Diagram 1: Relational Digital Boundaries -- This model demonstrates in visual form the proposed relationships between Boundary Publics, Trading Zones, and Boundary Objects as theorized via queer community spaces on TikTok and Instagram.


These objects, zones, and publics are not merely the artifacts or concepts in and of themselves. They are also the systems and practices that surround them, the ideologies and ways of thinking that they espouse, and the networks and relationships they form between individuals who interact with them. 

If you’ve found yourself tumbling down the rabbit hole of #queerantine or #lesbihonest — or recognize five ways in which a photo of Sarah Paulson has been made into a queer meme, you know you’ve found yourself involved in a digital queer exchange.

Carving Out Queer Communities Within TikTok and Instagram

As boundary publics, TikTok and Instagram are fleetingly queered or can act as separate queer spaces, such as a private account or queer content account with the option to remain anonymous or made separate from another personal account. Instagram accounts like @hotmessbian, @homosmodernlife, @lgbt_history, @lesbianherstoryarchives, and @godimsuchadyke have tens or hundreds of thousands of followers and span content from humor to history, but also from educational content to popular entertainment. These accounts offer a devoted space for queer amalgamation in a public arena while still allowing users to select how much information they want to share about themselves. 

The creation of these queer social media spaces allows for self-exploration and identity validation through that self-guided exploration. This is all made available with only an Internet connection and a digital web-enabled device. The experience is co-created between the singular user and a multitude of account holders, allowing for different forms of engagement based on the user’s desired level of public-facing interaction. Furthermore, these queer spaces appropriate platforms that are not conventionally intended to foster the identities of queer people of color due to both algorithmic bias and innate platform intention. For instance, both TikTok and Instagram have been known for shadowbanning queer content, but creators find inventive ways to circumvent these bans. As such, creators are able to utilize both platforms as boundary publics to make queerness visible in a public space while simultaneously remaining engaging and relatable.

********

Problems –
1. According to the extract on queer spaces on TikTok and Instagram, what have both platforms been known for doing to queer content?
2. In the listing, substitute "line spacing" for "font size" in the stretch from the line containing "Select the Text tool" through the end of the listing, keeping everything else the same. Give only those lines, and leave the pictures out.
The article excerpt and the listing come from unrelated sources.

********

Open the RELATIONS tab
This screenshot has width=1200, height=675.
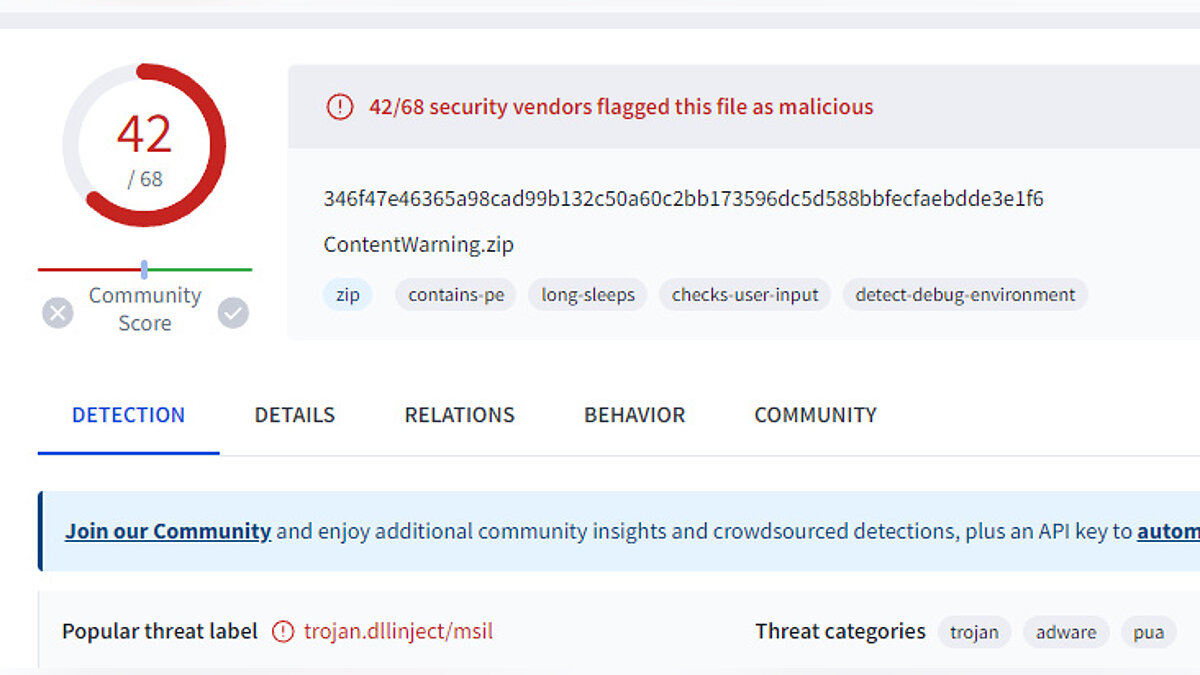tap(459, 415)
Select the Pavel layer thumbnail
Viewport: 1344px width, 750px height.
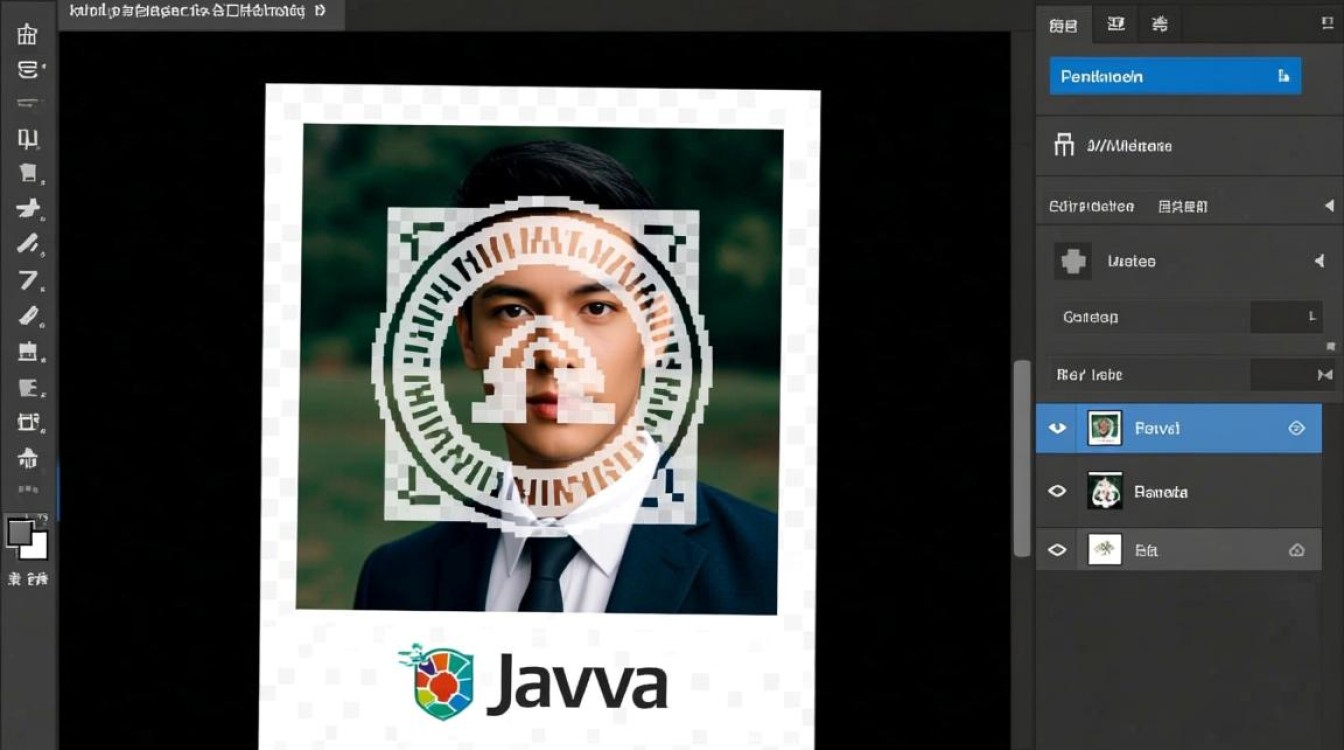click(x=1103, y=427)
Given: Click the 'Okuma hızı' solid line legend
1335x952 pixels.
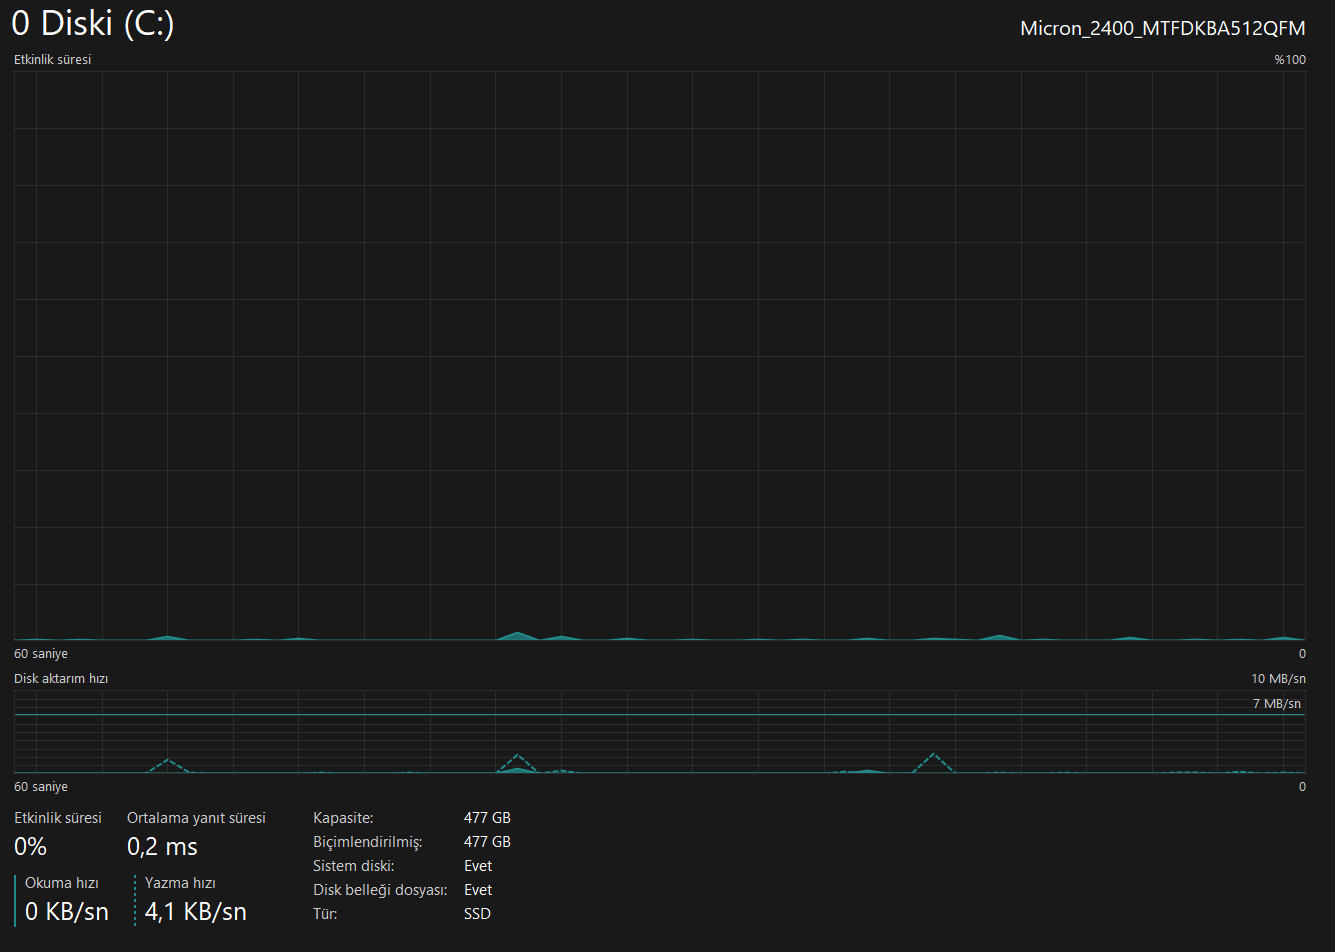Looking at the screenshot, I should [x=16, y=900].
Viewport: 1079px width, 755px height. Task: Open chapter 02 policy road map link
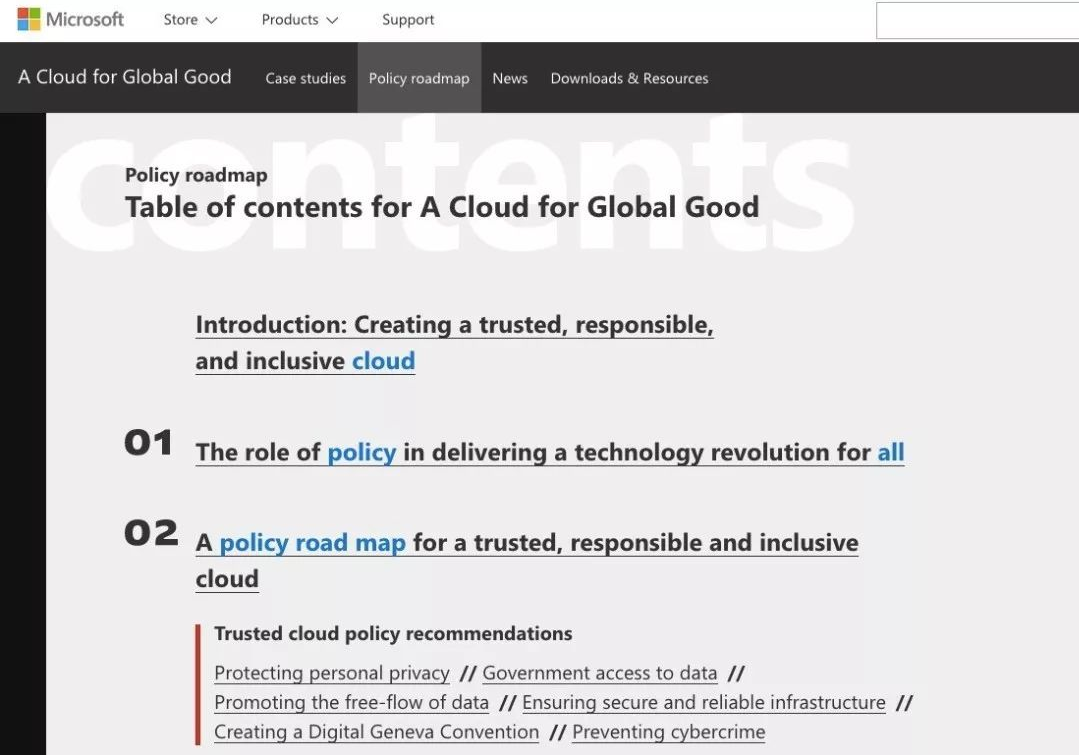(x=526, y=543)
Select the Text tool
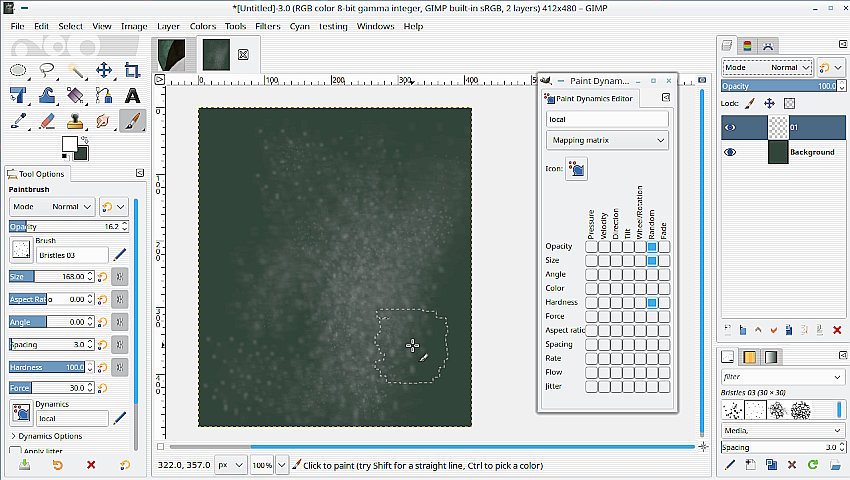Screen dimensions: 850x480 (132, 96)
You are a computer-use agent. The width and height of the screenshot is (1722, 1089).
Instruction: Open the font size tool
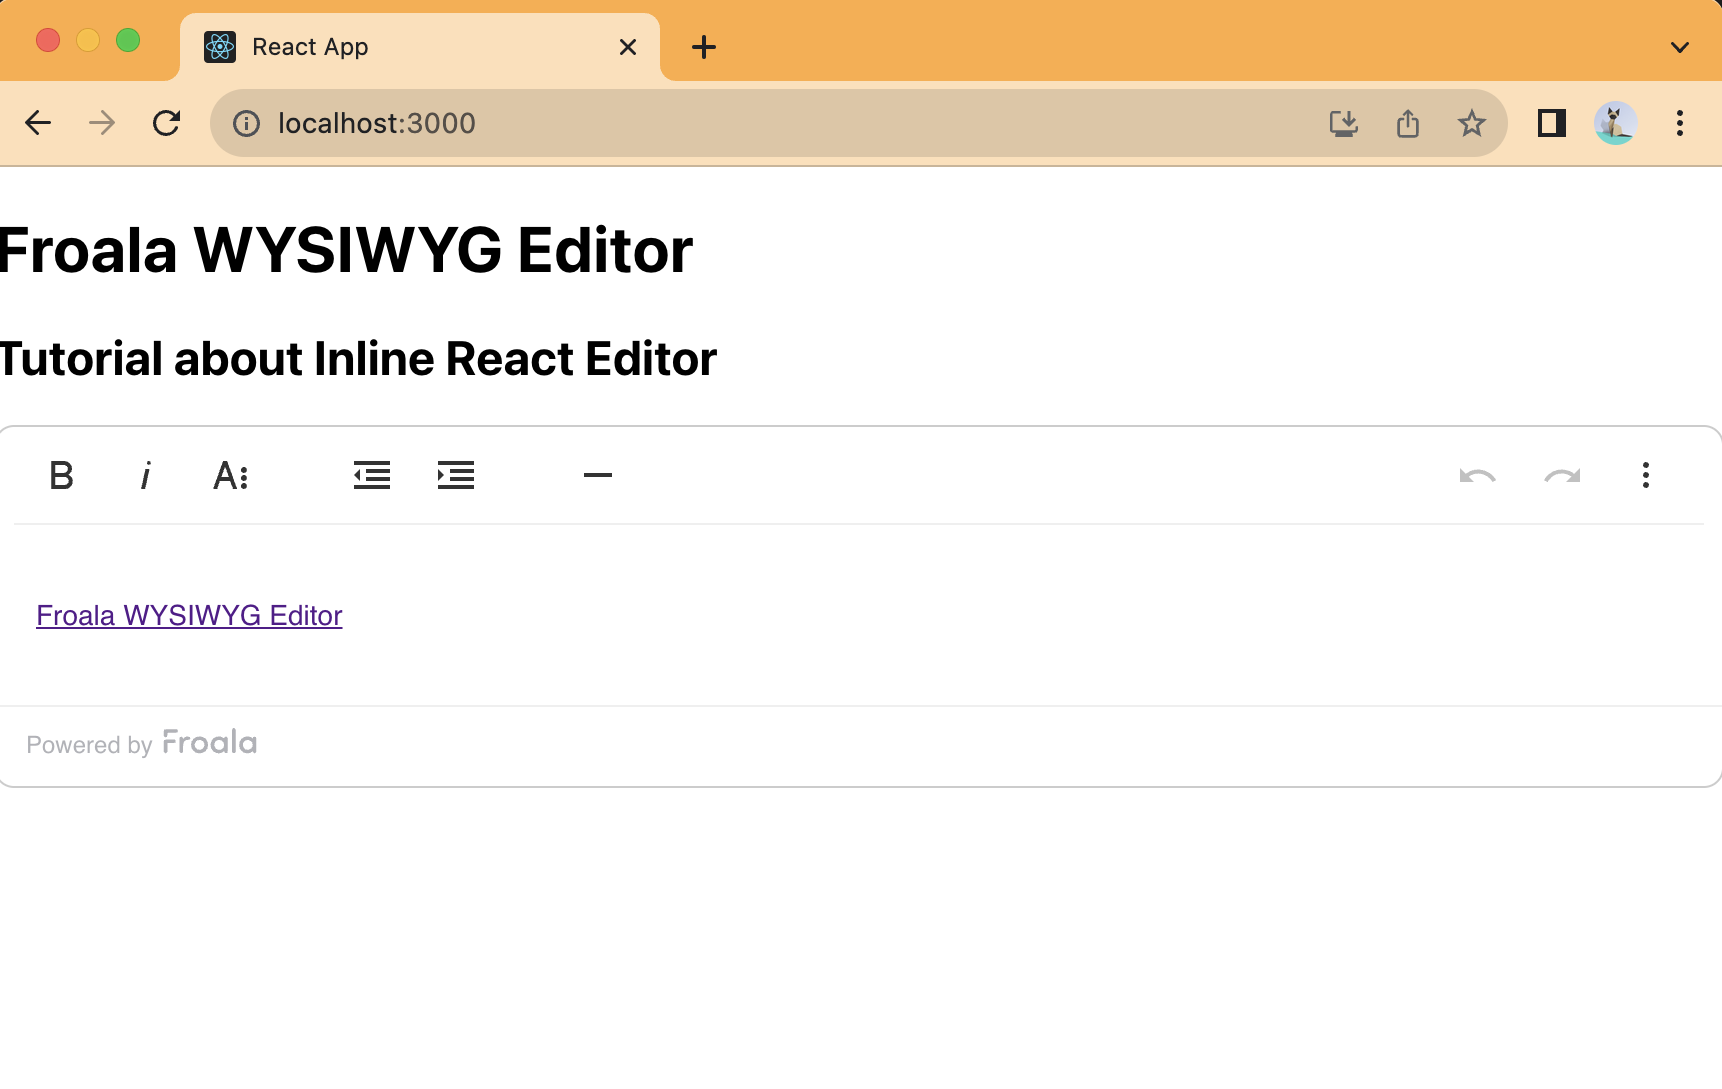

********

Per-task answers –
1. They have been known for shadowbanning queer content.

2.
Select the Text tool
Screen dimensions: 850x480 (132, 96)
You are a computer-use agent. The width and height of the screenshot is (1722, 1089).
Instruction: Open the line spacing tool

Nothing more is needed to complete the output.